Learn why AWS Elasticsearch/OpenSearch domains accepting TLS 1.0 are a risk, and how to enforce a TLS 1.2 minimum policy via CLI, Terraform, and CI/CD gates.

TL;DR

This check flags Amazon OpenSearch (formerly Elasticsearch) domains that still accept TLS 1.0 connections, an obsolete protocol with known weaknesses. Switch the domain endpoint to the Policy-Min-TLS-1-2-2019-07 security policy (or stricter) to enforce modern encryption.

Amazon's managed Elasticsearch service (now branded OpenSearch Service) lets you set a minimum TLS version for the HTTPS endpoint that clients use to query and index data. When a domain still allows TLS 1.0, it accepts handshakes from clients negotiating a protocol that the industry deprecated years ago. This check, elasticsearch_tlspolicy, looks at the TLSSecurityPolicy setting on each domain's domain endpoint options and fails any domain pinned to the legacy policy.

What this check detects

Every OpenSearch/Elasticsearch domain has a domain endpoint configuration that includes a TLSSecurityPolicy field. AWS offers two named policies:

  • Policy-Min-TLS-1-0-2019-07 — allows TLS 1.0, 1.1, and 1.2. This is the default on older domains and is what trips the check.
  • Policy-Min-TLS-1-2-2019-07 — requires TLS 1.2 as the minimum. (Newer accounts may also offer a TLS 1.2 PFS-only policy and TLS 1.3 support.)

If the domain reports Policy-Min-TLS-1-0-2019-07, Lensix marks it as failing because TLS 1.0 connections are permitted.

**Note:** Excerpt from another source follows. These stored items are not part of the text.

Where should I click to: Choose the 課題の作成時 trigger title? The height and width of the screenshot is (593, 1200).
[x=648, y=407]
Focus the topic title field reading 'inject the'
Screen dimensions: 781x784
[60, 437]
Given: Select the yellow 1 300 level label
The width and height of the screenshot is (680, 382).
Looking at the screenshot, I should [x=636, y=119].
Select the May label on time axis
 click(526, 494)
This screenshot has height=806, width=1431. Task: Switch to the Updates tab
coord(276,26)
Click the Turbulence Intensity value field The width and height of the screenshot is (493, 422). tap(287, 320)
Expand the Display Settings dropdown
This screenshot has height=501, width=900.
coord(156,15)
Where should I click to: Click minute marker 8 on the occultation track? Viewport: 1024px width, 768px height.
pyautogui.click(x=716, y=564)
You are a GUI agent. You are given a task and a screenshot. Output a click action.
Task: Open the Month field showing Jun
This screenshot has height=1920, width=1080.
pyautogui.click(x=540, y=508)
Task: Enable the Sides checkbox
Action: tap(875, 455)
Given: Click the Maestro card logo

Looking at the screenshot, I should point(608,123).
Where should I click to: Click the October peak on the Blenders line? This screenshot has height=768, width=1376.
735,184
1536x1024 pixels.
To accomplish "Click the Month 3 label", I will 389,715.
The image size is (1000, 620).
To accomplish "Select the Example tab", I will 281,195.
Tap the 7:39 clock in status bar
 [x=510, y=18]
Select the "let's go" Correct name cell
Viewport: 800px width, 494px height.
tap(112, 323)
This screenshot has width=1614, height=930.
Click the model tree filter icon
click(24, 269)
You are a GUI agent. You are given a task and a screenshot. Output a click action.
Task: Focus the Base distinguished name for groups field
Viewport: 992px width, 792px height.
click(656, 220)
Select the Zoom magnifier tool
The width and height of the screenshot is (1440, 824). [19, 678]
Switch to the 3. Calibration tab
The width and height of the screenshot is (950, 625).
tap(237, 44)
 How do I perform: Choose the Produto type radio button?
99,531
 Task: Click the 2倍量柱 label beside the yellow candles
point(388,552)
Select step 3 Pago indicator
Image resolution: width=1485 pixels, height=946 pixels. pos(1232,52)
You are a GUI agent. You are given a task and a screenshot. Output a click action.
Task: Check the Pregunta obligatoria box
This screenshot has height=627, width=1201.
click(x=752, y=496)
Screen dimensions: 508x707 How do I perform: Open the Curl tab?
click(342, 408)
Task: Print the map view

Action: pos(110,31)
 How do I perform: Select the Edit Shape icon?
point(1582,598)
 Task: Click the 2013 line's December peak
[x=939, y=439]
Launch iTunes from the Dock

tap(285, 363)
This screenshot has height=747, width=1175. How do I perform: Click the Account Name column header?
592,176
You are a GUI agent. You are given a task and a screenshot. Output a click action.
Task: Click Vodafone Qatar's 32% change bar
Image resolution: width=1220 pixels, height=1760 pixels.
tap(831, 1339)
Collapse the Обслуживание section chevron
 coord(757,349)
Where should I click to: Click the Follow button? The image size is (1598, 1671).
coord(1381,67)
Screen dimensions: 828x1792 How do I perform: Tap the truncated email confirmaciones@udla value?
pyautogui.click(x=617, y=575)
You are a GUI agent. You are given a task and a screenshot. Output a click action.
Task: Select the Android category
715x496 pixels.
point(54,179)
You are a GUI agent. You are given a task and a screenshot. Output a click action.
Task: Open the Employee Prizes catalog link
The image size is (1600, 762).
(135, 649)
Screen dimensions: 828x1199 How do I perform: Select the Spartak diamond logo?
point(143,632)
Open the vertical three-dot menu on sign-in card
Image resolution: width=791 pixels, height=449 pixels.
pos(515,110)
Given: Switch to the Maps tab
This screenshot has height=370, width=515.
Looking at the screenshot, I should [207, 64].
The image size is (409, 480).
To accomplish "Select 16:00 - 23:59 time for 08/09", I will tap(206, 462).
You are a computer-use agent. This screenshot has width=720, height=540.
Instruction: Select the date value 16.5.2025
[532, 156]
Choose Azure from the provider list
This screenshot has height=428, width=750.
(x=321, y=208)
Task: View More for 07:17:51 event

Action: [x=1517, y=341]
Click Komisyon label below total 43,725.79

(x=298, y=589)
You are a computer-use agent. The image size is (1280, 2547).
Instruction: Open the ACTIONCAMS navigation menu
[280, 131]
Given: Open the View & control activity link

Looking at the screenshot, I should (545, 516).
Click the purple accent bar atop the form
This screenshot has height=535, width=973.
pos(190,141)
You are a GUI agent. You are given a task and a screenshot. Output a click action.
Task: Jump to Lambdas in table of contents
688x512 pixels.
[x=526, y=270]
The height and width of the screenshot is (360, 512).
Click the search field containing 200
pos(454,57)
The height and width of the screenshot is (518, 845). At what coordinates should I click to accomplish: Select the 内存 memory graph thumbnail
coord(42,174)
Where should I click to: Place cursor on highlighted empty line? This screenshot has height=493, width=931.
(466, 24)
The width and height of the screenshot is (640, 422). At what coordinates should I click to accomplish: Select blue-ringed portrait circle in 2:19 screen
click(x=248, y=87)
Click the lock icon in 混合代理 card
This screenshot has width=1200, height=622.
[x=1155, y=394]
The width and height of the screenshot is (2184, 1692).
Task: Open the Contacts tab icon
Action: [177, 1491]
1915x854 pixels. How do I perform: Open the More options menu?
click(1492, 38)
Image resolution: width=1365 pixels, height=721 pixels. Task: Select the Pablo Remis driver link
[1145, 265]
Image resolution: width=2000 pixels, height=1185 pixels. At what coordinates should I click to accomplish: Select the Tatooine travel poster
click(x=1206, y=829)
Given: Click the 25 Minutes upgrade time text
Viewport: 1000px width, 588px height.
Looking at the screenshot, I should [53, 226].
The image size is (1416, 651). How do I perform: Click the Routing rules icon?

Note: Amazon renamed Elasticsearch Service to OpenSearch Service in 2021. The API, CLI commands, and check still carry the es namespace in many places, so you will see both names. They refer to the same service for the purposes of this check.

Why it matters

TLS 1.0 dates back to 1999 and carries a long list of cryptographic problems. It is vulnerable to attacks like BEAST and POODLE, supports weak cipher suites such as RC4 and 3DES, and lacks the authenticated encryption modes that make TLS 1.2 and 1.3 trustworthy. The PCI Security Standards Council banned TLS 1.0 for cardholder data back in 2018, and major browsers dropped support shortly after.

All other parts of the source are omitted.